◆ Short exercise 1 ◆
Answer these questions from the commentary on Western reactions to the Arab uprisings:
(a) Which French minister offered riot police support to Tunisia's Ben Ali?
(b) According to the commentary, during which months did the French Terror last?
(c) In what year did Barack Obama deliver his Cairo speech?

◆ Page extract ◆
● ● ● ● ●
Listen to how we are responding to the Arab street’s scream for democracy
So the Egyptians did it. Hosni Mubarak became the second Arab dictator to be ousted in as many months. As the army takes over it is still too soon to know if a general in a suit has simply been replaced by a general in a uniform.

Europa and America in the commentary box
What is becoming increasingly clear, however, is the funny trick the Arab street has been playing on western brains. We have been lamenting for decades that Arab countries were not able to run proper democracies. And now that their people have decided to take matters in their own hands, our own governments and a large contingent of our opinion makers behave like Statler and Waldorf trashing and heckling the cast and script from their balcony seats.
One of the most bizarre wisecracks of the past months probably came from the French Minister of Foreign Affairs Michèle Alliot-Marie for sending teargas and offering riot police support to Tunisia’s Ben Ali a few weeks before he fled his country. Not to mention her great insight for spending holidays as a guest of the regime at the beginning of the civil unrest. However despite the outrageous nature of her gaffes that have annihilated her political credibility, anecdotes like hers are just distractions. Western contempt for the Arabs and their democratic aspirations has been revealed in much more subtle ways through the ambivalence of the semantics relayed by our media.
When the revolution spread to Egypt, it became difficult for European and US officials not to join in the popular chorus. They did it reluctantly, issuing ambiguous statements balancing ‘ifs’ and ‘buts’: “YES” we officially support the democratic popular aspiration of the Egyptian street, “BUT” it has to be an “orderly transition” happening “coherently”, “smoothly”, “peacefully” with “calm and restrain”. No to mention Israel which is plainly suggesting that this might not be the time for democracy in Egypt (thus allowing it to keep the title of “the only democracy in the Middle East”?) (1)
Closer to home columnists such as Sydney Morning Herald’s Peter Hartcher are telling us that “uprisings have commonly led to disaster”. We are invited to take a critical view at “the French Revolution” and remember that it “took a long detour through the Terror before it led to liberal democracy”. Even worse, he also subtlety infers that this type of uprising is doomed to end up like in Iran where “one repressive regime replaced another”.
A significant back flip from our official narrative celebrating historical icons who stood-up against oppression. The message is pretty clear: being Spartacus or George Washington is not for everyone, especially not for the Arabs; and we will revisit facts and twist our own principles to deliver this message.
Indeed Peter Hartcher, “Long detour” is historically incorrect: the French Terror lasted from September 1793 to July 1794. 11 months in a revolution that went on throughout the entire 19th century.
A similar casuistry has been exhibited by Barack Obama who is breaking the promises made in his Cairo speech delivered in 2009 in which he explicitly said that
“the will of the people” is a principle brought to life by “each nation (..) in its own way, grounded in the traditions of its own people. America does not presume to know what is best for everyone, just as we would not presume to pick the outcome of a peaceful election.” He also added that “No matter where it takes hold, government of the people and by the people sets a single standard for all who hold power”
● ● ● ● ●
(Rows from a dataset)
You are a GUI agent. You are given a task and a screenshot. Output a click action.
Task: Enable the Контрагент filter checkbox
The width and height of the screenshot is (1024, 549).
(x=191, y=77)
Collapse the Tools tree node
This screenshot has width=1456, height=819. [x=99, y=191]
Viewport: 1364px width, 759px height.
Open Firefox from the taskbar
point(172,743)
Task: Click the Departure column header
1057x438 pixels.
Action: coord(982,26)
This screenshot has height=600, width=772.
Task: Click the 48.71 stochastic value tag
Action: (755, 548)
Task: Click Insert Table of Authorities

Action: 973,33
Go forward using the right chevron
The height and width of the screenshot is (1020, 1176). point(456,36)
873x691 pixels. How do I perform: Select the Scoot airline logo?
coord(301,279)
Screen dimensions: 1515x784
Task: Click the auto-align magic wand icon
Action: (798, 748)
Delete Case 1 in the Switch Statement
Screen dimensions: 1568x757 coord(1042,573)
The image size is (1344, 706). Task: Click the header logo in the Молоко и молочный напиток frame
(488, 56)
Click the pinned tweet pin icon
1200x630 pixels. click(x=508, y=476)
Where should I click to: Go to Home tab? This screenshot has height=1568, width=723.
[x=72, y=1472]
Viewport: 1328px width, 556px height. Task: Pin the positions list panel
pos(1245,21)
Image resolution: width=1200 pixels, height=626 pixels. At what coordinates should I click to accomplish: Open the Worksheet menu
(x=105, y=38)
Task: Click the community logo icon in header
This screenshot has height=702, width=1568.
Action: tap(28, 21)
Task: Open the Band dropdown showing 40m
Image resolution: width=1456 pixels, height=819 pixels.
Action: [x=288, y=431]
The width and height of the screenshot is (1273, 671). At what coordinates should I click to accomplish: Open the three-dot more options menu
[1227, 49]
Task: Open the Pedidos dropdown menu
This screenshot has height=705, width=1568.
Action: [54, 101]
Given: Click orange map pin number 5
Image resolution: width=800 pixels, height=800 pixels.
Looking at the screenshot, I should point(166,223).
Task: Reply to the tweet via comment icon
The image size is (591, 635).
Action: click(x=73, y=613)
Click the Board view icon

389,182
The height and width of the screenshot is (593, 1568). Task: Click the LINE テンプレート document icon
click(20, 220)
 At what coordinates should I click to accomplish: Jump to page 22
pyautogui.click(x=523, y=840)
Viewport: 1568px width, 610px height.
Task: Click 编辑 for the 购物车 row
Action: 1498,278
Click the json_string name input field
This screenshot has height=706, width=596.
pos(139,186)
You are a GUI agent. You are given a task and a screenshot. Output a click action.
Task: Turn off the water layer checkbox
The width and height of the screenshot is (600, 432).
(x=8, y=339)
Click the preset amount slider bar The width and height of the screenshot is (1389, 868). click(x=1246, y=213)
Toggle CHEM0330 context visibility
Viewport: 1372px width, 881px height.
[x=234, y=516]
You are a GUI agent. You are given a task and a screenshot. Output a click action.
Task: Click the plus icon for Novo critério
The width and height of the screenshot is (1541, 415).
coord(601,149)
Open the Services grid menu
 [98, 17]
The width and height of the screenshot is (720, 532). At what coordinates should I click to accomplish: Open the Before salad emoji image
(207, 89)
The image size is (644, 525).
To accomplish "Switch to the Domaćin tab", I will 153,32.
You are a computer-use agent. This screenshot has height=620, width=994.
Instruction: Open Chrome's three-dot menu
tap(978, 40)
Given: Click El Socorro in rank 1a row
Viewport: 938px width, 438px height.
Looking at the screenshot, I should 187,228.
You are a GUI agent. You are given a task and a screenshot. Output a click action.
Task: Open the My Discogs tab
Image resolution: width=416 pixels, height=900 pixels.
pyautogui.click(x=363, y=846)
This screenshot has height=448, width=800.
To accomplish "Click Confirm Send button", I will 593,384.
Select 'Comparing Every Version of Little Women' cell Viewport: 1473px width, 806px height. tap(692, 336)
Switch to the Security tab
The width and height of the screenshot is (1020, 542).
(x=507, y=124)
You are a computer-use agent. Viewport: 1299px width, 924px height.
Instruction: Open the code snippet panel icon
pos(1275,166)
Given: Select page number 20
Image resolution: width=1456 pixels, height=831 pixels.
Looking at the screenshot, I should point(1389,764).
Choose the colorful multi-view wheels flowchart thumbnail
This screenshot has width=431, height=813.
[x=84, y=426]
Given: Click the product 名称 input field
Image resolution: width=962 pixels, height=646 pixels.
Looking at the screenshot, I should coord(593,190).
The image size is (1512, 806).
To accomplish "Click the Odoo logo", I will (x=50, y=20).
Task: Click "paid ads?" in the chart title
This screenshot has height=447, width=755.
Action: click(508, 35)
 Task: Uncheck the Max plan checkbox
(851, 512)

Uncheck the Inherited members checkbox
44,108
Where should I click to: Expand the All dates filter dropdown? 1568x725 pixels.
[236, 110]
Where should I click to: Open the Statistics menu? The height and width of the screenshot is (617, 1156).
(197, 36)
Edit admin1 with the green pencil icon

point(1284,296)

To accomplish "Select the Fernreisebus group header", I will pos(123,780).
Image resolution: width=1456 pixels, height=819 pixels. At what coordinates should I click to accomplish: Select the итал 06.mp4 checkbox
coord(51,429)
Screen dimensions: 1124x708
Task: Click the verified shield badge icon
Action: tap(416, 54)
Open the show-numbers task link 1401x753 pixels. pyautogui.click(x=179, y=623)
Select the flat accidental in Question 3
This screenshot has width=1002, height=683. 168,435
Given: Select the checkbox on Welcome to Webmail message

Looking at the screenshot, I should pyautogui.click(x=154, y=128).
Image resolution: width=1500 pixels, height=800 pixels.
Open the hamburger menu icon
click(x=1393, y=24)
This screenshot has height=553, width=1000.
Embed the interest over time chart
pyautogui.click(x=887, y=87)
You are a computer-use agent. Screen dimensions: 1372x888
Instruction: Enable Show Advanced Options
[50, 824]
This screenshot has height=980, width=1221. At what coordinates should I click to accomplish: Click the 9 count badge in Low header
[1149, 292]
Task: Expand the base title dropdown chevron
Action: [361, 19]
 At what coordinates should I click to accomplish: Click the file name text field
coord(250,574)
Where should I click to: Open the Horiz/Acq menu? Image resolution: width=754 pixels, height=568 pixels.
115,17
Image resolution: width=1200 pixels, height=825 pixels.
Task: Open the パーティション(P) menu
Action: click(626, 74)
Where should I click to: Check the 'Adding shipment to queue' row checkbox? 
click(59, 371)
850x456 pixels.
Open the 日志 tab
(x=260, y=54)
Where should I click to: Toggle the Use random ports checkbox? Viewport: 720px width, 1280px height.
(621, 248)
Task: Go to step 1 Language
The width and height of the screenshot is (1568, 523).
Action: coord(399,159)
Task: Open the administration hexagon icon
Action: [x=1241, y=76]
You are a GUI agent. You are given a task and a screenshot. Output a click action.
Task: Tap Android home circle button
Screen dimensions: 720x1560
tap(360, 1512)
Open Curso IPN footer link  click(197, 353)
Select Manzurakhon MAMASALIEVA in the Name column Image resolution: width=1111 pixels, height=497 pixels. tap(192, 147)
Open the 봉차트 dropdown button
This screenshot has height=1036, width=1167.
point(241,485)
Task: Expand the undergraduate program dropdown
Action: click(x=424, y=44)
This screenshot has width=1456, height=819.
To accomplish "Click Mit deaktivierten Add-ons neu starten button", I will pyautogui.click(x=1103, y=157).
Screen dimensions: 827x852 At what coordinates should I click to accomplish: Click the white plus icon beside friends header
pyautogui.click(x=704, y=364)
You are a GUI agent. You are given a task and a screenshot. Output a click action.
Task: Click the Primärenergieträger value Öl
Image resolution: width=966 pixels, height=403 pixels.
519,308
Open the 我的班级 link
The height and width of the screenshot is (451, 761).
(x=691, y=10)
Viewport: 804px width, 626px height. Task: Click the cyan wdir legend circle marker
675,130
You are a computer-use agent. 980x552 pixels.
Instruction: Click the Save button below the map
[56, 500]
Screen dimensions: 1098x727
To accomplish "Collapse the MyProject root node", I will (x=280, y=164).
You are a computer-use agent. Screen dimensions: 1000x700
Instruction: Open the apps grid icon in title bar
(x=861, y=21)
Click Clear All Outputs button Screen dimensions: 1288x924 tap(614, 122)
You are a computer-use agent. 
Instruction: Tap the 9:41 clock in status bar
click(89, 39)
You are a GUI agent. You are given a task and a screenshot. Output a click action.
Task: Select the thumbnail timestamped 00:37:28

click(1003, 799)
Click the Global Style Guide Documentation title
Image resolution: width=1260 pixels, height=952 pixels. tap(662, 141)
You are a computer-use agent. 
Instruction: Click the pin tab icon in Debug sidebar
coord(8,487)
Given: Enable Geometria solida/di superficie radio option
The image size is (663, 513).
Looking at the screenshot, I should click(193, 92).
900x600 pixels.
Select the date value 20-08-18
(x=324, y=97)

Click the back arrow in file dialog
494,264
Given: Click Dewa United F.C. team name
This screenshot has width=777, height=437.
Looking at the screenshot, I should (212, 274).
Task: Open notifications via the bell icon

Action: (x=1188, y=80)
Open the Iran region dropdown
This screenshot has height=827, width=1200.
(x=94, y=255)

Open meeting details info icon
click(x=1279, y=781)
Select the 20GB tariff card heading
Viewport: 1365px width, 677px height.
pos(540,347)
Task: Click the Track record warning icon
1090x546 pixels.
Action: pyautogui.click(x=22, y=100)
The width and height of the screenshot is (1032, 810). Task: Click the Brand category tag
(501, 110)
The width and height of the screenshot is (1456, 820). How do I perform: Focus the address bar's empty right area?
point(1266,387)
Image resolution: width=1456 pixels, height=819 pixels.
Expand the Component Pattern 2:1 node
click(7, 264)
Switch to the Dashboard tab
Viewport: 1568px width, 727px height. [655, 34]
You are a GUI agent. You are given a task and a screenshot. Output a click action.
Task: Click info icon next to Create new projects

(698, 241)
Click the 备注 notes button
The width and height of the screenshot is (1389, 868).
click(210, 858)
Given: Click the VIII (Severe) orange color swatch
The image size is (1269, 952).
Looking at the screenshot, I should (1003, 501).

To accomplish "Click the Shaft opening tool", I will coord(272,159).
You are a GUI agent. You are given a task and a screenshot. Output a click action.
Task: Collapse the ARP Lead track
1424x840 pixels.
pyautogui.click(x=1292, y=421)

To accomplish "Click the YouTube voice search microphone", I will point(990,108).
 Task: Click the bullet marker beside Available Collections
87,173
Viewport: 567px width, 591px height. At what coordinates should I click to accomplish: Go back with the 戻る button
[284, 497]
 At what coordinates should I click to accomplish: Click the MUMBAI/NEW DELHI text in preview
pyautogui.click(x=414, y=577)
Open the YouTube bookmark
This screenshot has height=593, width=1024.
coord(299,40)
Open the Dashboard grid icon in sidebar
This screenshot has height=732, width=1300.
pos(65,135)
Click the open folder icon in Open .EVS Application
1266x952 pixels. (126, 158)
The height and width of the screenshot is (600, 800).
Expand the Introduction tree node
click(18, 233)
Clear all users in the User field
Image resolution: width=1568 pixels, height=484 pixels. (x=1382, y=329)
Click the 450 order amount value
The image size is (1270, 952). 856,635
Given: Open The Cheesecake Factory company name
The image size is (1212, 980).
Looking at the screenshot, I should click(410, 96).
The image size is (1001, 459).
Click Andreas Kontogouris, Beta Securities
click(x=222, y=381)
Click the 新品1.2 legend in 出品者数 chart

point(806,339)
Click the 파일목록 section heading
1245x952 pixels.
● ● ● ● ●
◆ Short exercise 2 ◆
Return the records line for line, without changes. Begin at the first line of the records and stop after the line containing "Screen dimensions: 1568x757 coord(1042,573)".

◆ Reply 1 ◆
(a) Michèle Alliot-Marie, the French Minister of Foreign Affairs.
(b) From September 1793 to July 1794.
(c) 2009.

◆ Reply 2 ◆
You are a GUI agent. You are given a task and a screenshot. Output a click action.
Task: Enable the Контрагент filter checkbox
The width and height of the screenshot is (1024, 549).
(x=191, y=77)
Collapse the Tools tree node
This screenshot has width=1456, height=819. [x=99, y=191]
Viewport: 1364px width, 759px height.
Open Firefox from the taskbar
point(172,743)
Task: Click the Departure column header
1057x438 pixels.
Action: coord(982,26)
This screenshot has height=600, width=772.
Task: Click the 48.71 stochastic value tag
Action: (755, 548)
Task: Click Insert Table of Authorities

Action: 973,33
Go forward using the right chevron
The height and width of the screenshot is (1020, 1176). point(456,36)
873x691 pixels. How do I perform: Select the Scoot airline logo?
coord(301,279)
Screen dimensions: 1515x784
Task: Click the auto-align magic wand icon
Action: (798, 748)
Delete Case 1 in the Switch Statement
Screen dimensions: 1568x757 coord(1042,573)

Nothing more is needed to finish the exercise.